My Lords, I declare an interest as the widow of a haemophiliac who died from contaminated blood products 16 years ago. Is the Minister aware that many of the widows, widowers and children of people who were infected and died received very little compensation—in fact, many do not receive a penny in support from the state? Does he not agree that it would have been wiser to spend the Department of Health’s money used to fight the High Court case on supporting those bereaved families, many of whom have lost their breadwinner?
My Lords, I am well aware of the noble Baroness’s personal interest in this matter and feel deeply for her. She is of course correct that the Skipton Fund was not designed to support bereaved relatives.

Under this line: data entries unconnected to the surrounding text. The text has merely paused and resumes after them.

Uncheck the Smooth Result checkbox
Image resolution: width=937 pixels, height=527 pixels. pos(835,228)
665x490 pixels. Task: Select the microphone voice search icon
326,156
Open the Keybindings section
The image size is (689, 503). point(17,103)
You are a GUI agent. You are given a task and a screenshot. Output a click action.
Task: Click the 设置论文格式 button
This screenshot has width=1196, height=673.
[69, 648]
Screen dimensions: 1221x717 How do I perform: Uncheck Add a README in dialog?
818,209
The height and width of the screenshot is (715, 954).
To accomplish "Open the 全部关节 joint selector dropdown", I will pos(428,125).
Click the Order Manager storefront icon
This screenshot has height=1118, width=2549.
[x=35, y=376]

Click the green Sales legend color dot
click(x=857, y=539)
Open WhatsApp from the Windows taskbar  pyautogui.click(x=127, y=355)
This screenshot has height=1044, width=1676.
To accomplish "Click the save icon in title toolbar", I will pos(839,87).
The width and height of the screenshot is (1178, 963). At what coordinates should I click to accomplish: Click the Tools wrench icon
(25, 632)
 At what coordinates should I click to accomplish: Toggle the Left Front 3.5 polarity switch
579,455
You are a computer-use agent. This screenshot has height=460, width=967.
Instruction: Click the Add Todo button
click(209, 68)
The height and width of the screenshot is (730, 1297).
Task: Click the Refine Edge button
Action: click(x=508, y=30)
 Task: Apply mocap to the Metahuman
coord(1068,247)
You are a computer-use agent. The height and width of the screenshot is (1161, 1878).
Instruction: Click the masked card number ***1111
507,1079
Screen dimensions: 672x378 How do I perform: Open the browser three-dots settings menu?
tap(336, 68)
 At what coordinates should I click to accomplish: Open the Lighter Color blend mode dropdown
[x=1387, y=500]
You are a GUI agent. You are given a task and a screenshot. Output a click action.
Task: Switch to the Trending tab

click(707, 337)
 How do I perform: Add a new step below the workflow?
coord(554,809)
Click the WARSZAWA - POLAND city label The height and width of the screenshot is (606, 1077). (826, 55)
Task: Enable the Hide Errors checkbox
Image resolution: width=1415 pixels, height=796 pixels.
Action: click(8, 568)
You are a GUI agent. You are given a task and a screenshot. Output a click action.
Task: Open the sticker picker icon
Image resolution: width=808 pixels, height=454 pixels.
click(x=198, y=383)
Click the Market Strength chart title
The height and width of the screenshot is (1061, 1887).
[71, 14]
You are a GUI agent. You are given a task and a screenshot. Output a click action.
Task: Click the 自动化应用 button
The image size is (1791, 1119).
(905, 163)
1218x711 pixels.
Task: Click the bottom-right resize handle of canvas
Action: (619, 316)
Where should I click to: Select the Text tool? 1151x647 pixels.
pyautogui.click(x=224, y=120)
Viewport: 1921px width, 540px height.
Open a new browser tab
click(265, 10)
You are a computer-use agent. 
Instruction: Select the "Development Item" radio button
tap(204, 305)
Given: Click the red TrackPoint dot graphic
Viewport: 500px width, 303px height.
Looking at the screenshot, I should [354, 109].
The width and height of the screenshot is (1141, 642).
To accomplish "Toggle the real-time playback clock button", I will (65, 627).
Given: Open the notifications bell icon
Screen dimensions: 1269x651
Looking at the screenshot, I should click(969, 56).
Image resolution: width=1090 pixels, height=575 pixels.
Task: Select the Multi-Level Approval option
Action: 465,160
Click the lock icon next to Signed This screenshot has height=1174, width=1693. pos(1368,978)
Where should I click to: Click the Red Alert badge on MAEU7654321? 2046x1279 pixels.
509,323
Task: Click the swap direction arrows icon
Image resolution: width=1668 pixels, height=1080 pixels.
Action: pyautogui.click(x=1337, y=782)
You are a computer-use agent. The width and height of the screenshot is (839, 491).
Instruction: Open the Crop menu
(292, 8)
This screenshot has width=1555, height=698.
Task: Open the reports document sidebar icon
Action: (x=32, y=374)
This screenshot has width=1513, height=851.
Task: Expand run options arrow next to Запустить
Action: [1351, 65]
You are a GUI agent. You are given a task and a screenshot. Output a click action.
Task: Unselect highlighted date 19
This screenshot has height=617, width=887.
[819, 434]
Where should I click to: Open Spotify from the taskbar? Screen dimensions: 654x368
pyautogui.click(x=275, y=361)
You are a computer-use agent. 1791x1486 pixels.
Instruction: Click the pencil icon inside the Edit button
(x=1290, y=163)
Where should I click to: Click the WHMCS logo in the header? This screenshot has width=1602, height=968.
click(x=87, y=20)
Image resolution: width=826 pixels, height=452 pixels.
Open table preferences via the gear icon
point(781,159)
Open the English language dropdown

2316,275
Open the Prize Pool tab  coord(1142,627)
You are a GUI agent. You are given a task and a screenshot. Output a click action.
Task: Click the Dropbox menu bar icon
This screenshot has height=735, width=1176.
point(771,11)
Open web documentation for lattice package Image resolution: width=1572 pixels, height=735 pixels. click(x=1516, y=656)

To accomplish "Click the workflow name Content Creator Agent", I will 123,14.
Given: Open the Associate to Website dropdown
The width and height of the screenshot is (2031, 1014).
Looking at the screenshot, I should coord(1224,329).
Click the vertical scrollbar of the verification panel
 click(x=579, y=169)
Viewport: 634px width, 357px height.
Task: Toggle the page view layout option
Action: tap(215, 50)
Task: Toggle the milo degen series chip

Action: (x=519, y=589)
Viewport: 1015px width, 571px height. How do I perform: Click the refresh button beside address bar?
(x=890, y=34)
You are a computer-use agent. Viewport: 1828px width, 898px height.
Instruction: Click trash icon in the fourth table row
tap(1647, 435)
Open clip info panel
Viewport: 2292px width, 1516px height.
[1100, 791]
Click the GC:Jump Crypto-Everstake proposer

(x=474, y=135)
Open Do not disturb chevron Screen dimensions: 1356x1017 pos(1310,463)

It was designed to alleviate the suffering of those infected with hepatitis C. Sympathetic as I am towards those who have lost their loved ones in this tragedy, that fund does have a specific purpose and it would require a major review to alter that purpose. However, I note her concern on this matter.
My Lords, I share in the congratulations and good wishes to the noble Earl, who has served this House so well on health issues, and offer my congratulations to the noble Lord, Lord Morris of Manchester, and the noble and learned Lord, Lord Archer of Sandwell, on their tenacious pursuit of this issue. Does the noble Earl agree that the High Court judgment shows a confusion of thinking on the part of the Department of Health not only in regard to this matter but on the whole question of dealing with adverse health events? Does he accept, as the Scottish Executive have done, as the Chief Medical Officer did in 2003 and the National Audit Office did in its report in 2004, that much more money would be available in compensation if it were not being spent on legal fees and court cases, and that the introduction of a no-fault compensation scheme could achieve that?
My Lords, I join my noble friend in welcoming the noble Earl to his new position and wish him all the very best. Not so long ago, during the passage of my noble friend’s Bill last November, the noble Lord, Lord Thomas of Gresford, and the noble Baroness, Lady Barker, were very keen on a full compensation package for those affected by contaminated blood products. Has this commitment been translated into the coalition Government’s policy? If so, how and in what timescale?
My Lords, I thank the noble Baroness for her kind remarks. We are in a coalition Government. Not every pledge in either the Conservative or the Liberal Democrat manifesto can be honoured. That is the nature of coalitions. In fact, the specific Liberal Democrat proposal which she referred to was not included in the programme for government which we published.